Oops, didn't search thoroughly enough...
I found the winecfg program. It isn't finished though...
Are you guys still working on it?
Did you also experience that it says "Unable to set configuration key" for anything you'd try to change?
Didn't you finish it yet because you need some other library to be built first, or just because you didn't have the time yet?
Grtz, Robert
On Sun, 2003-12-28 at 10:27, Robert van Herk wrote:
Oops, didn't search thoroughly enough...
Oops, should read all mail before replying :)
I found the winecfg program. It isn't finished though...
Are you guys still working on it?
No, at the moment nobody is working on it.
Did you also experience that it says "Unable to set configuration key" for anything you'd try to change?
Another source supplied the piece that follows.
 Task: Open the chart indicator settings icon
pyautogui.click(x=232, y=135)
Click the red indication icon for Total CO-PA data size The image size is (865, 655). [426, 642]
Ah, well basically you need to change the header to point to a winecfg specific registry branch. The way config in wine works is like this:
* config file is a registry file * On wineserver startup (of course the wineserver manages registry access) the config file is loaded as a special, read only, branch of the registry. * Parts of Wine read from the config file by using the registry APIs
However, the config file branch is still special and read only. When winecfg is ready, we'll switch off config file loading (except for special cases like migration of old settings) and the config branch will become a normal read/write one, and then winecfg will work correctly.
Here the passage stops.